Problem details - Turn the material below into a numbered list with one line per item, skipping blank lines and leaving out the pictures.

--- start Data provided ---

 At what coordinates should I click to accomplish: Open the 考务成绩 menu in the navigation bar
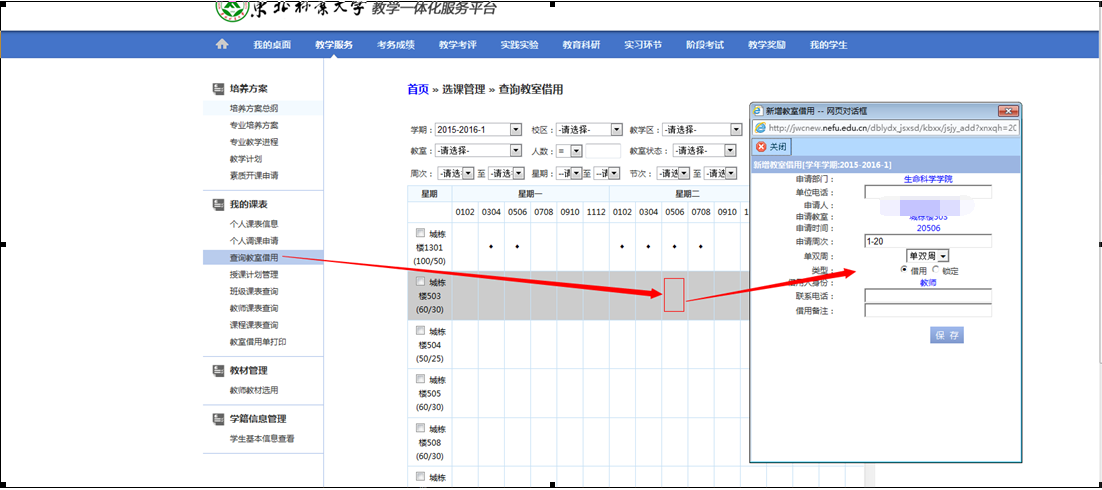coord(396,45)
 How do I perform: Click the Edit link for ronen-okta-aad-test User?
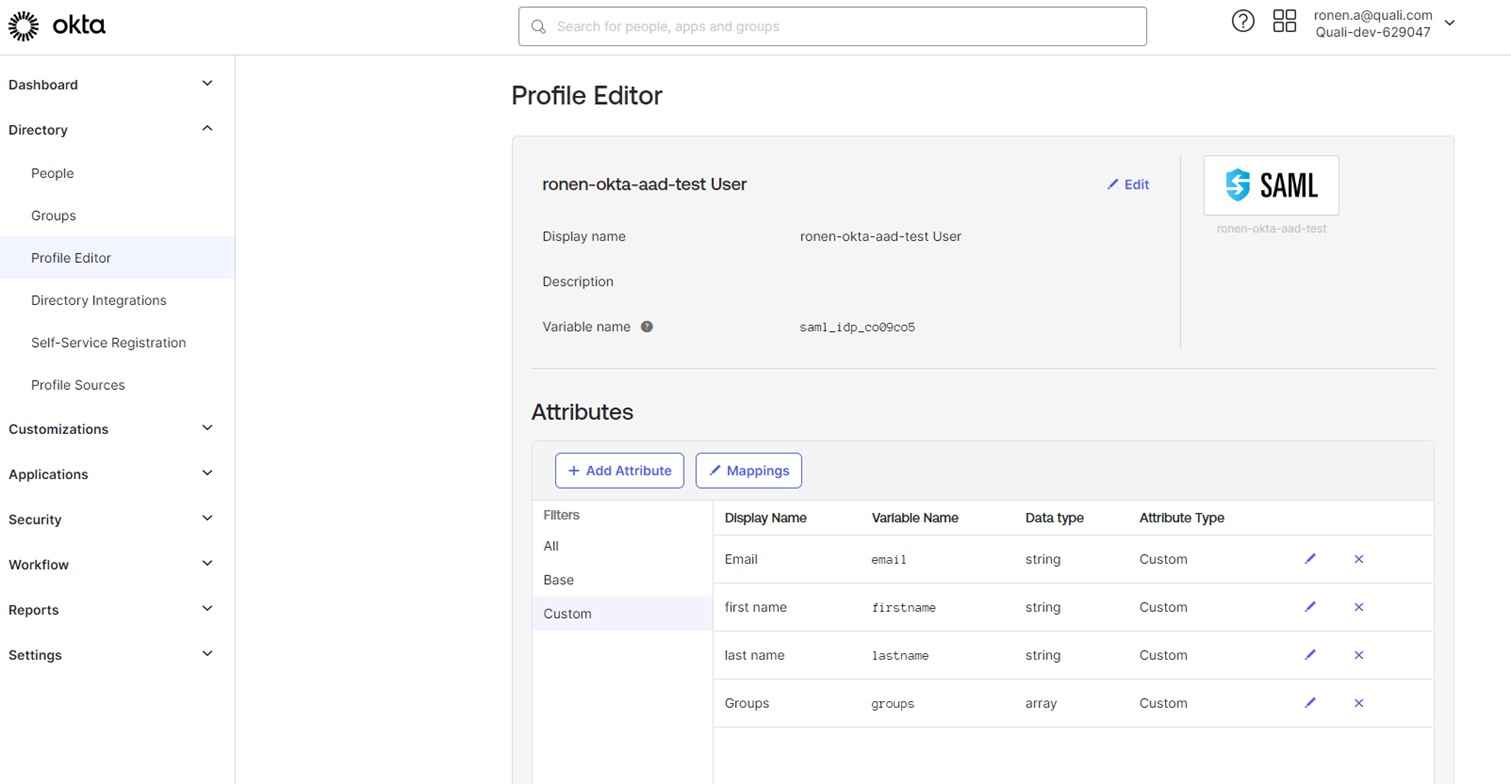1127,185
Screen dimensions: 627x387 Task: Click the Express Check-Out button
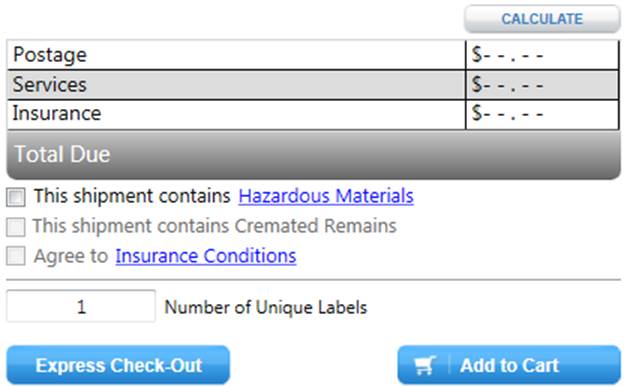(118, 365)
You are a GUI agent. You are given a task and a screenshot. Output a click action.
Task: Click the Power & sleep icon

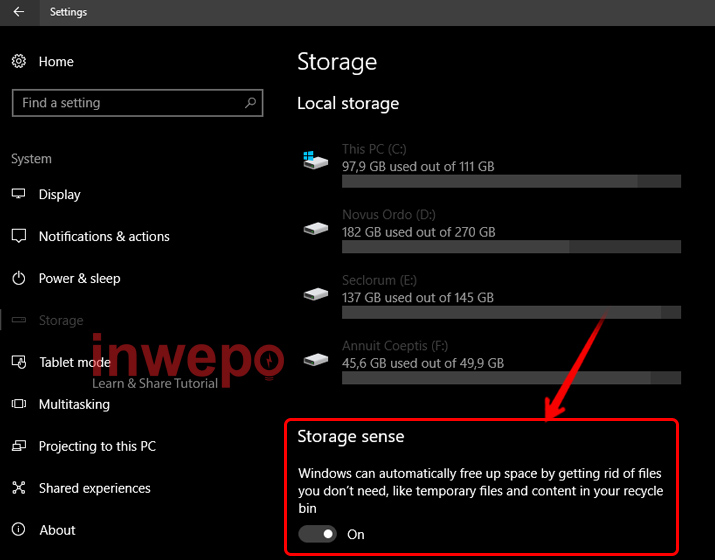[x=19, y=278]
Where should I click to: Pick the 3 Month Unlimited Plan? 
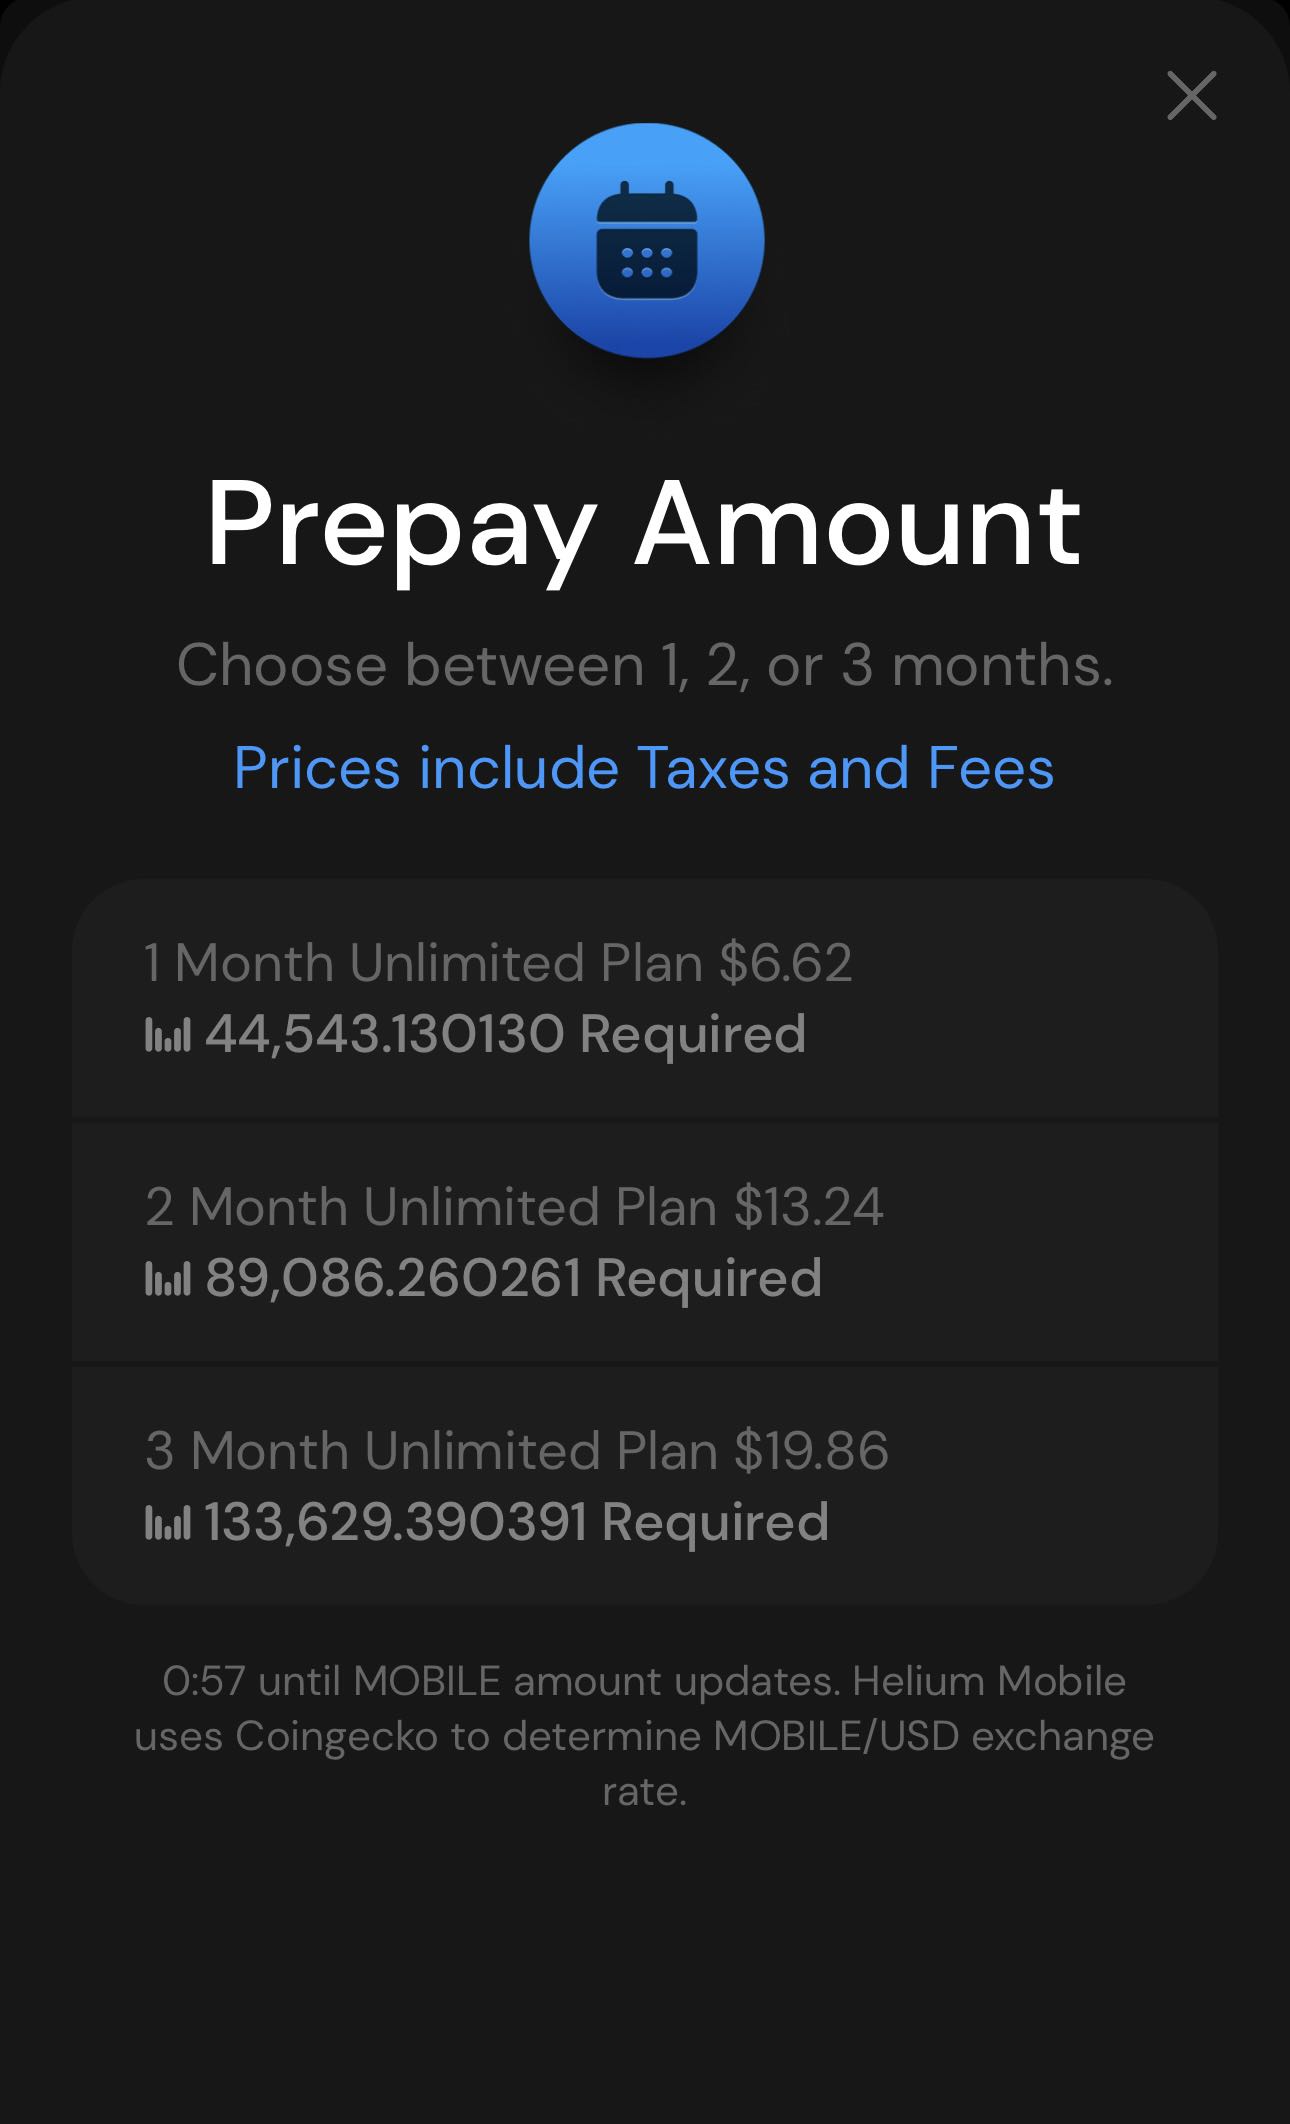pyautogui.click(x=644, y=1486)
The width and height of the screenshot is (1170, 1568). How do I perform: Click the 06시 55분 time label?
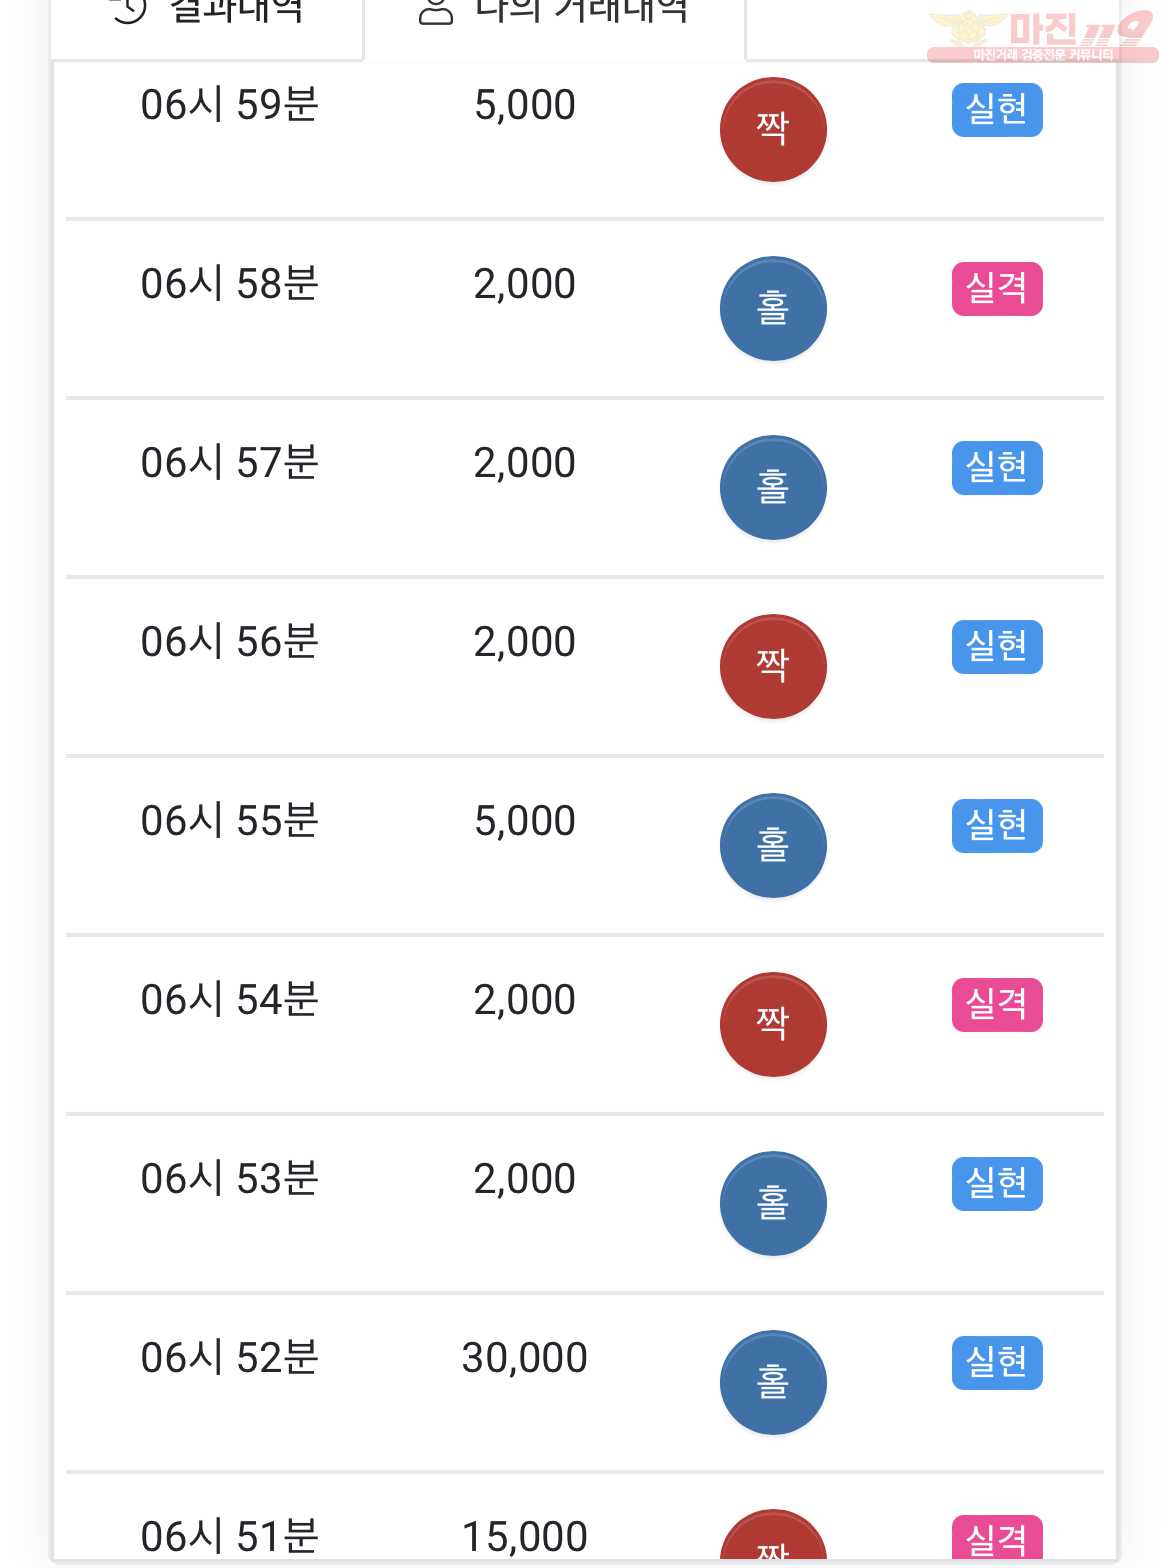[229, 821]
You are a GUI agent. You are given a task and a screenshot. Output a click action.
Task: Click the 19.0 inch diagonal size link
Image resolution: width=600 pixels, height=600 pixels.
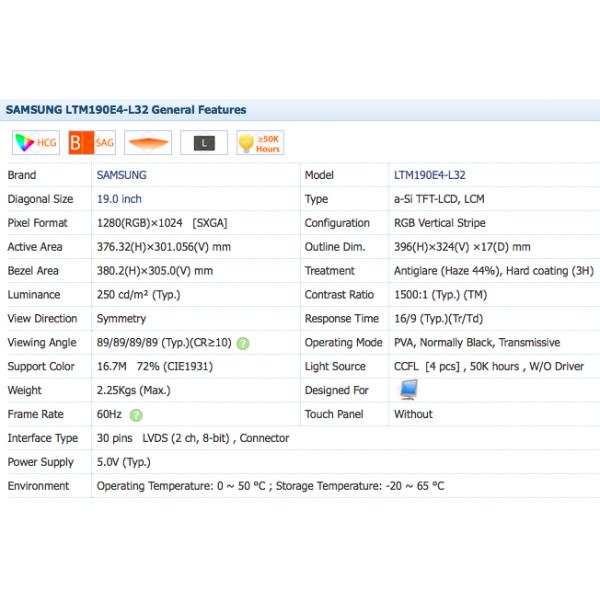pos(119,199)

--- end Data provided ---

Answer to the task -
1.  At what coordinates should I click to accomplish: Open the 考务成绩 menu in the navigation bar
2. coord(396,45)
3.  How do I perform: Click the Edit link for ronen-okta-aad-test User?
4. 1127,185
5. Screen dimensions: 627x387 Task: Click the Express Check-Out button
6. (118, 365)
7. You are a GUI agent. You are given a task and a screenshot. Output a click action.
8. Task: Click the Power & sleep icon
9. [x=19, y=278]
10. Where should I click to: Pick the 3 Month Unlimited Plan? 
11. pyautogui.click(x=644, y=1486)
12. The width and height of the screenshot is (1170, 1568). How do I perform: Click the 06시 55분 time label?
13. [229, 821]
14. You are a GUI agent. You are given a task and a screenshot. Output a click action.
15. Task: Click the 19.0 inch diagonal size link
16. Image resolution: width=600 pixels, height=600 pixels.
17. pos(119,199)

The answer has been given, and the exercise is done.